The defaults are as follows:
Sockit.config do |config|
config.version = 5
config.ignore = ["127.0.0.1"]
config.debug = false
end
Specify your SOCKS server and port:
Sockit.config do |config|
config.host = "127.0.0.1"
config.port = "1080"
end
If you want to use username/password authentication:
Sockit.config do |config|
config.username = "username"
config.password = "password"
end
Turn on debug output:
Sockit.config do |config|
config.debug = true
end
Ignore some more hosts:
Sockit.config do |config|
config.ignore << "192.168.0.1"
end
Once configured you can simply do something along these lines:
socket = TCPSocket.new('github.com', '22')
data = socket.gets
puts data.inspect
And everything will be magically routed via your configured SOCKS server.
SS5
I use SS5 for my SOCKS servers.
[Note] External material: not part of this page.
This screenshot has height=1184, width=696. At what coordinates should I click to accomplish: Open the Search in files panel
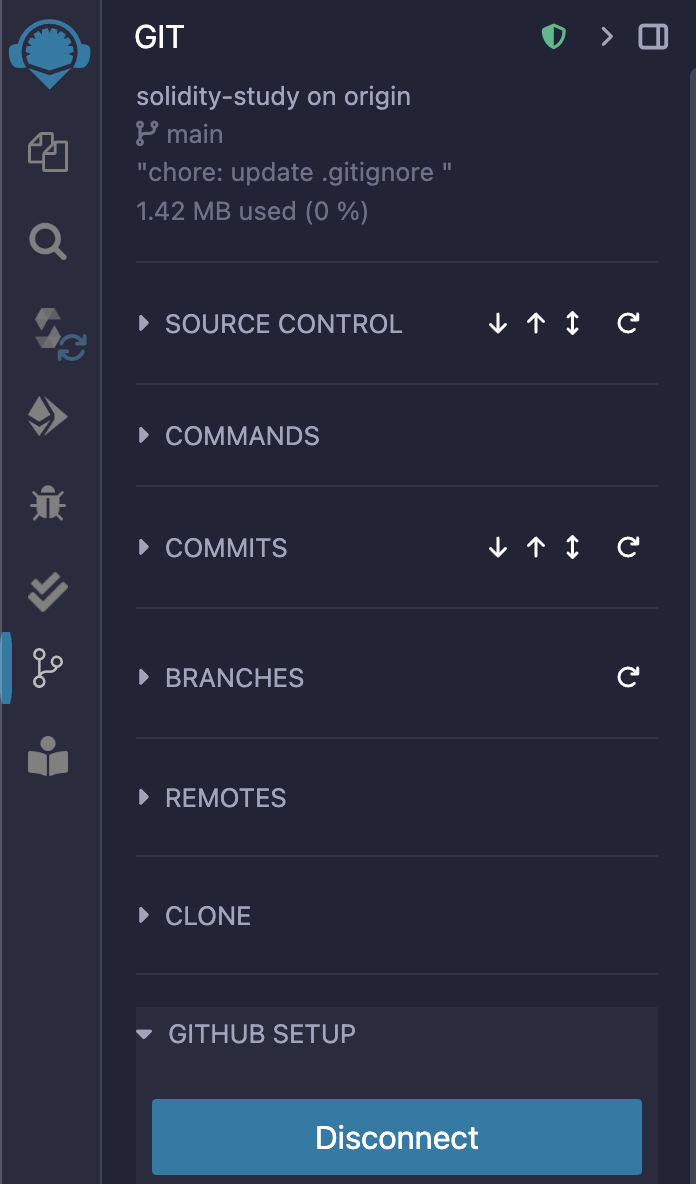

It works well and is easy to configure. It is also the server which the specs run against on Travis CI. You can see how it is compiled, configured and started as well as more the the Travis before_install
script, https://github.com/zpatten/sockit/blob/master/spec/support/before_install.sh
CONTRIBUTING
I await your pull request.
RUBIES TESTED AGAINST
- Ruby 2.0.0
- Ruby 2.2.4
- Ruby 2.3.0
RESOURCES
IRC:
- #jovelabs on irc.freenode.net
Documentation:
Source:
Issues:
LICENSE
SOCKIT - Transparent SOCKS 5 support for TCPSocket
- Author: Zachary Patten
- Copyright: Copyright (c) Zachary Patten
- License: Apache License, Version 2.0
Licensed under the Apache License, Version 2.0 (the "License"); you may not use this file except in compliance with the License. You may obtain a copy of the License at
http://www.apache.org/licenses/LICENSE-2.0
Unless required by applicable law or agreed to in writing, software distributed under the License is distributed on an "AS IS" BASIS, WITHOUT WARRANTIES OR CONDITIONS OF ANY KIND, either express or implied. See the License for the specific language governing permissions and limitations under the License.